Besides the brazen abuse of authority it would represent, the politics could also backfire badly on the administration, as Ezra Klein points out:

If testing the question wouldn’t cost anything, there would be no harm in trying. But I don’t think it would have no cost. The strength of the Biden administration’s political position is that it stands for normalcy. The debt ceiling has always been raised before, and it must be raised now. But if the administration declares the debt ceiling unconstitutional, only to have the Supreme Court declare the maneuver unconstitutional, then Biden owns the market chaos that would follow. Who will voters blame in that scenario? Republicans, who say they just wanted to negotiate over the budget, as is tradition?

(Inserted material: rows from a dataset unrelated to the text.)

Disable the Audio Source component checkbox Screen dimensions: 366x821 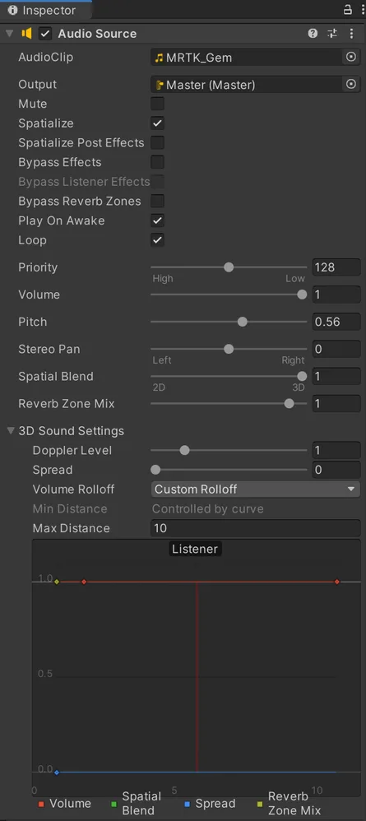coord(45,34)
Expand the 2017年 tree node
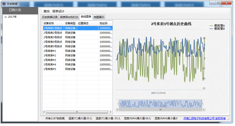235x126 pixels. (x=5, y=17)
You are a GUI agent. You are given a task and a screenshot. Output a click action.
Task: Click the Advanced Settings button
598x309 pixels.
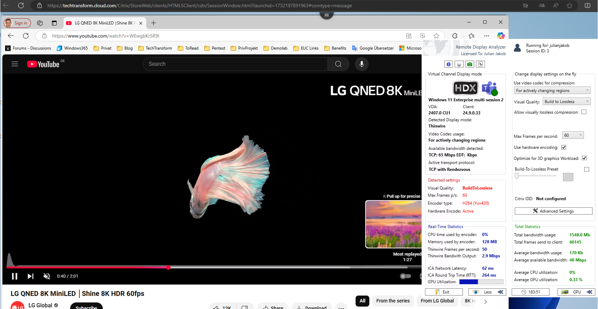pos(553,211)
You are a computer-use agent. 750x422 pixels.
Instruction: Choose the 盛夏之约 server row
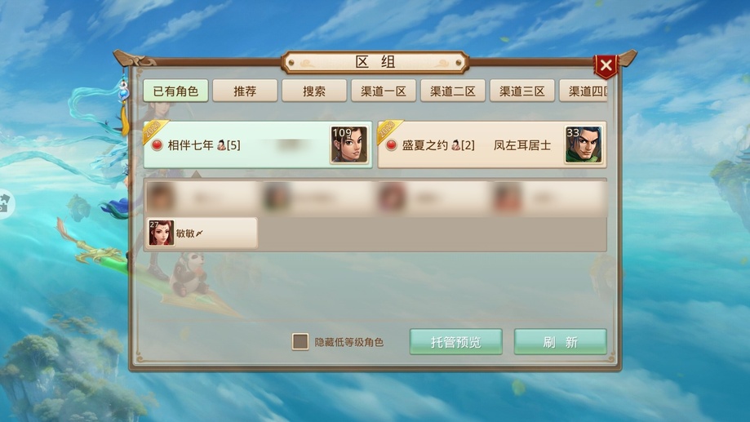[x=492, y=144]
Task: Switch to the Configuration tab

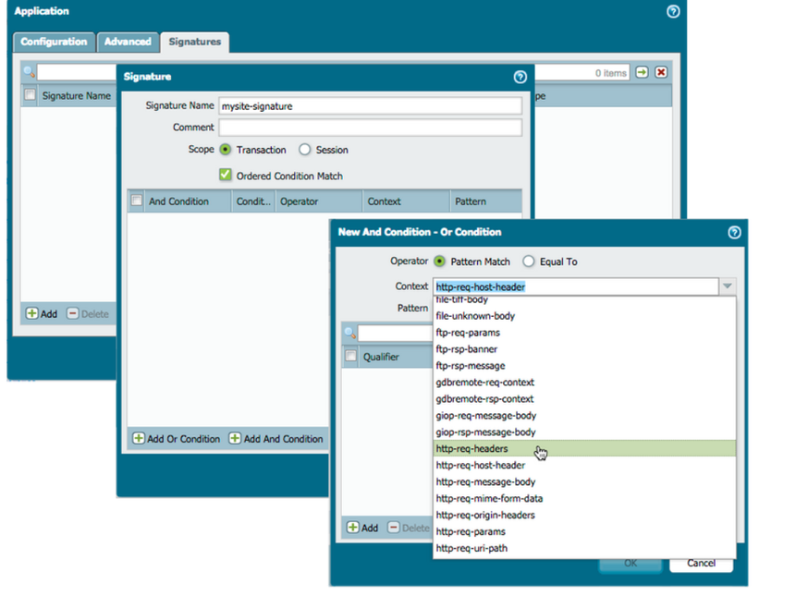Action: click(x=55, y=42)
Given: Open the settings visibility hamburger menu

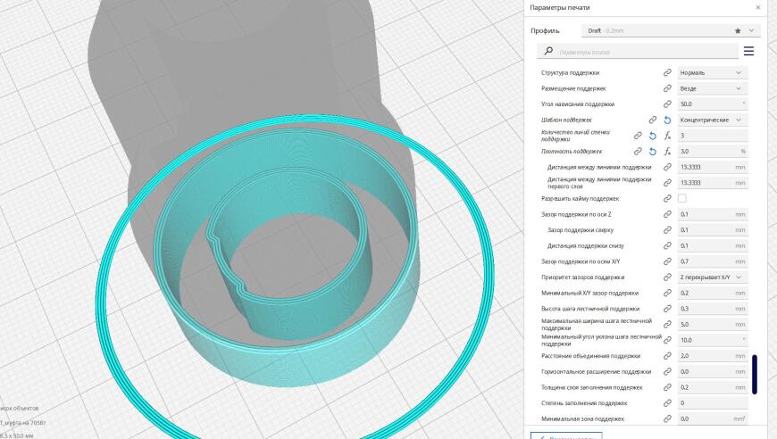Looking at the screenshot, I should coord(748,51).
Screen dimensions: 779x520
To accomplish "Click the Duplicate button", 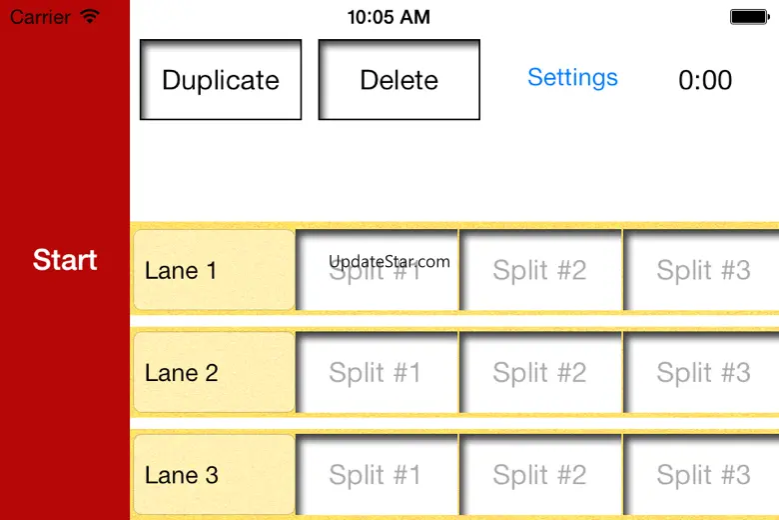I will (221, 80).
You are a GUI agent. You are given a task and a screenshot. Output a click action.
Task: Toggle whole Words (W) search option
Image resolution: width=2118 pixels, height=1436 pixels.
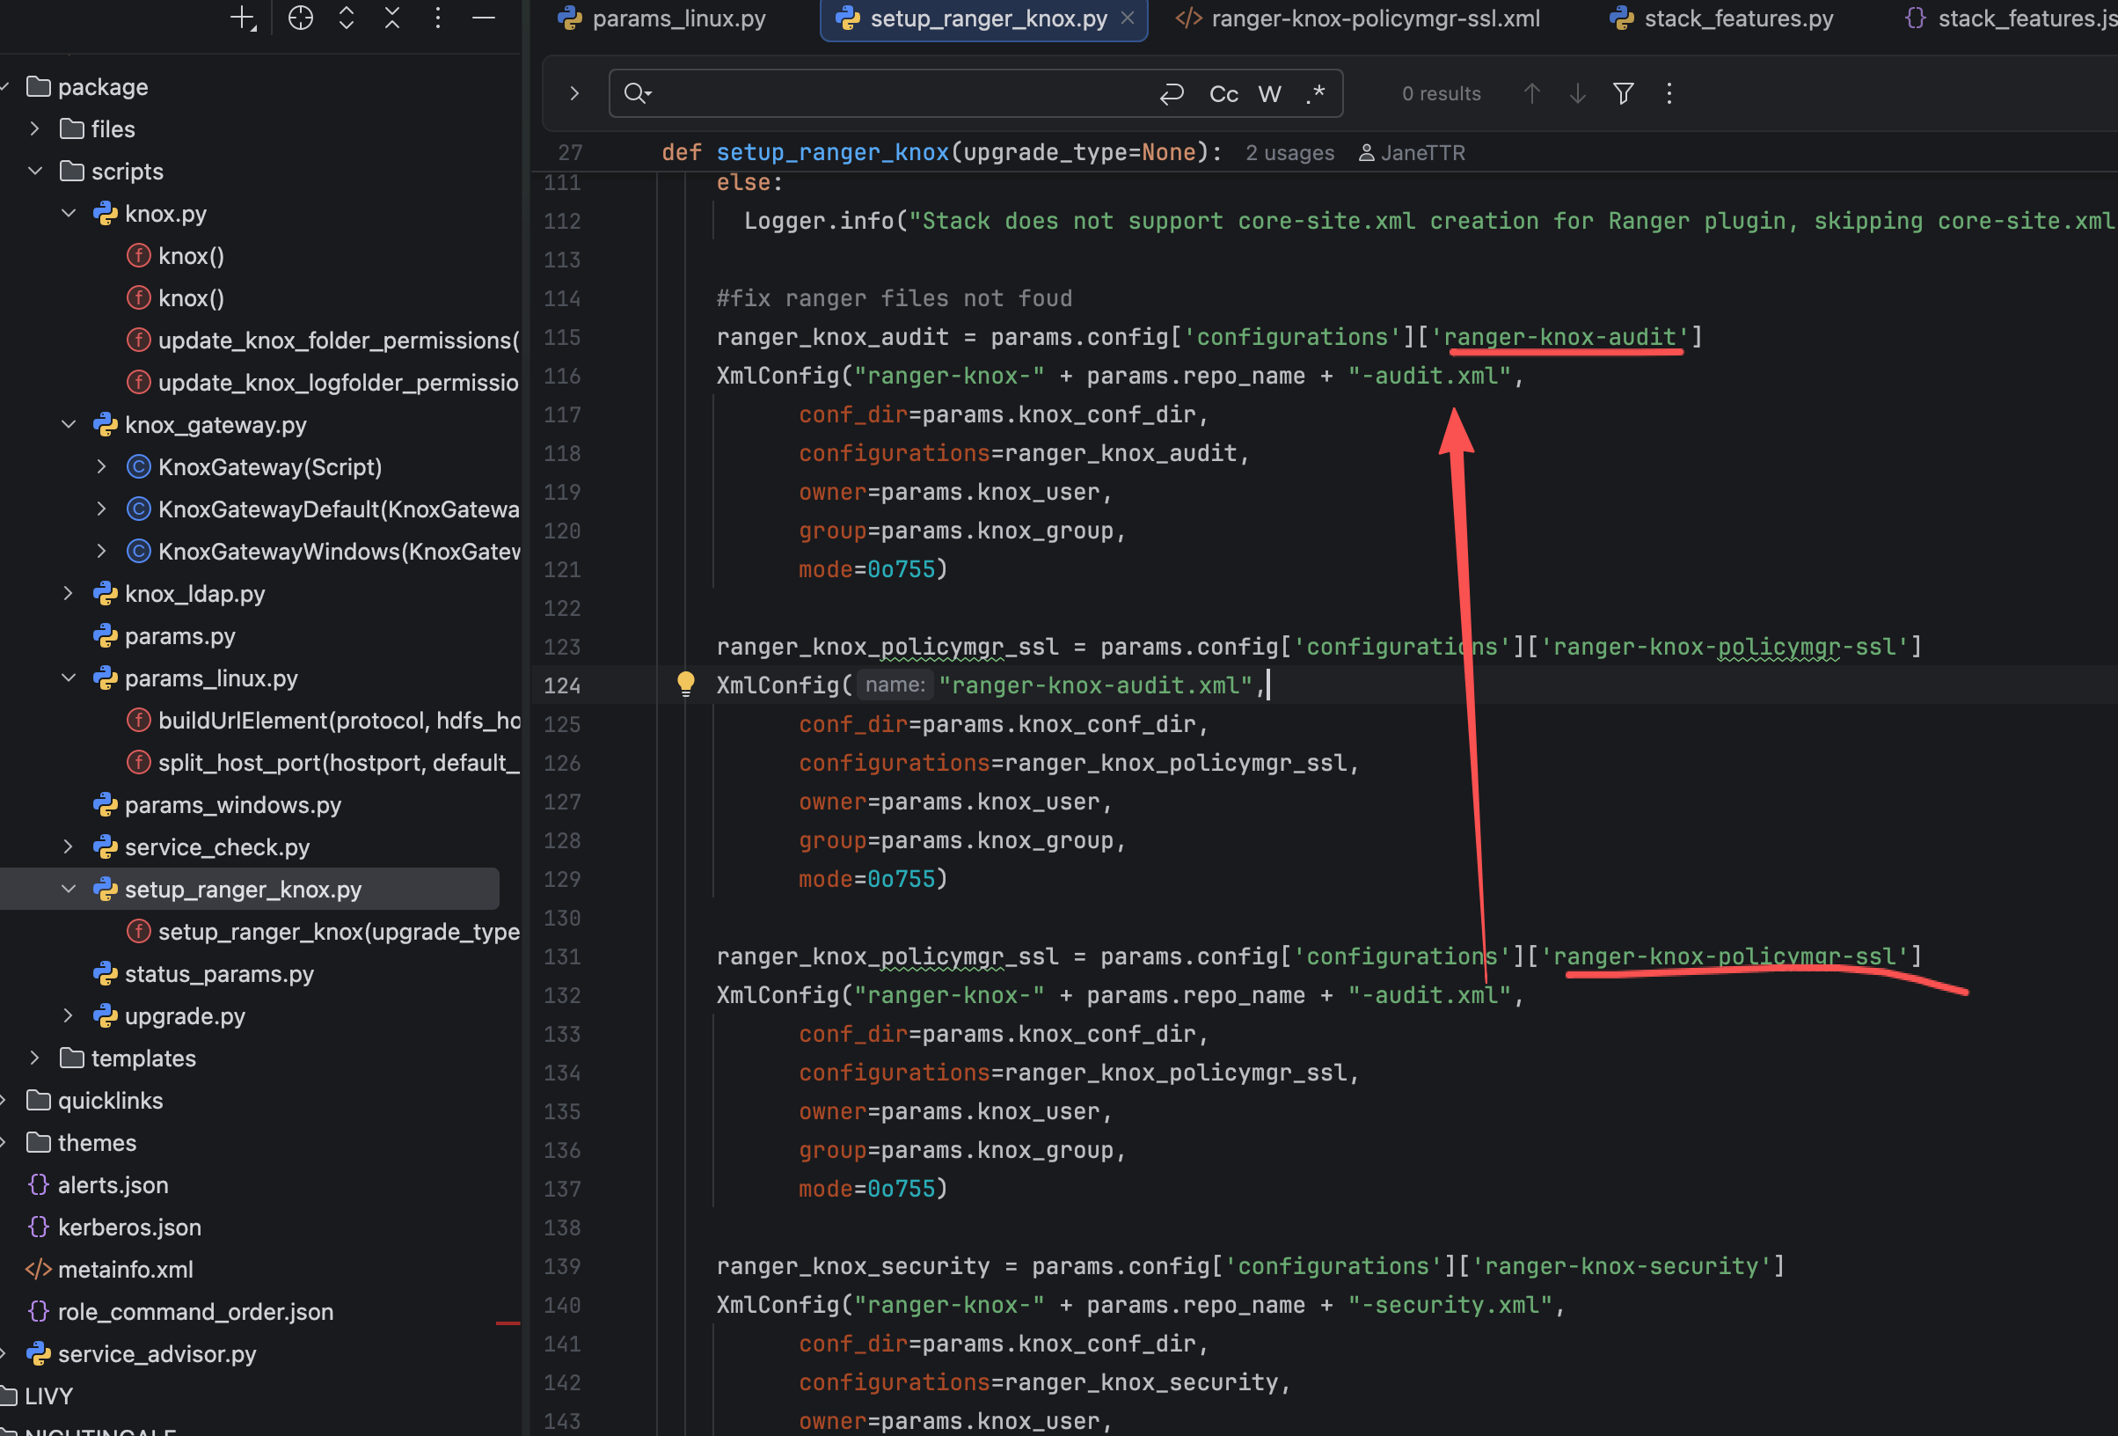[x=1269, y=94]
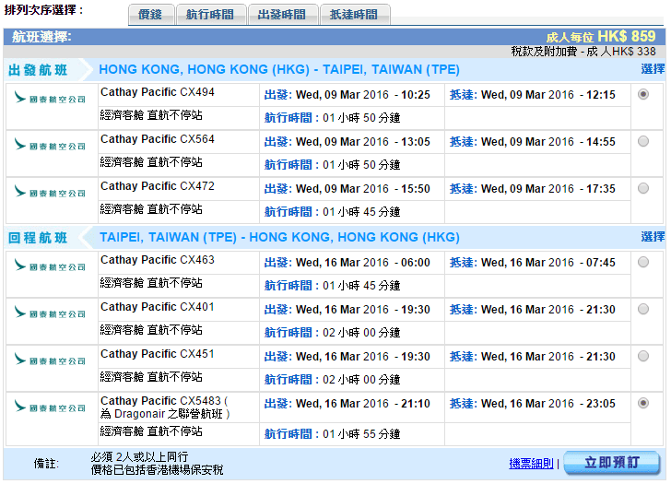Sort by 出發時間 tab
This screenshot has height=484, width=671.
click(283, 15)
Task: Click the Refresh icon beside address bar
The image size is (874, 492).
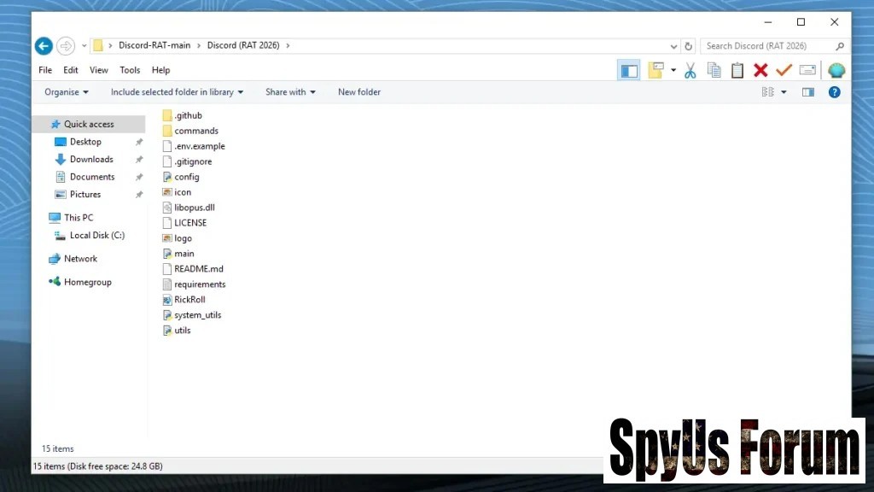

Or Biden, who did something no other president had done and failed?

Experts who spoke with Fox News Digital cast doubt on the viability of President Joe Biden invoking the 14th Amendment to the Constitution to raise the federal borrowing limit, each explaining that the likely reason for the law did not quite match the context of the situation.

Top Biden officials have distanced themselves from the idea. Treasury Secretary Janet Yellen told ABC News’ This Week that invoking the amendment would cause a “constitutional crisis.”

And their hesitation appears to be shared by members of the legal community. Thomas Lee, professor of Constitutional Law at Fordham University, told Fox News Digital, “I wouldn’t call it crazy, because you know, it’s plausible based on a reading of the text, but given the context…I just don’t think it’s the best reading of it.”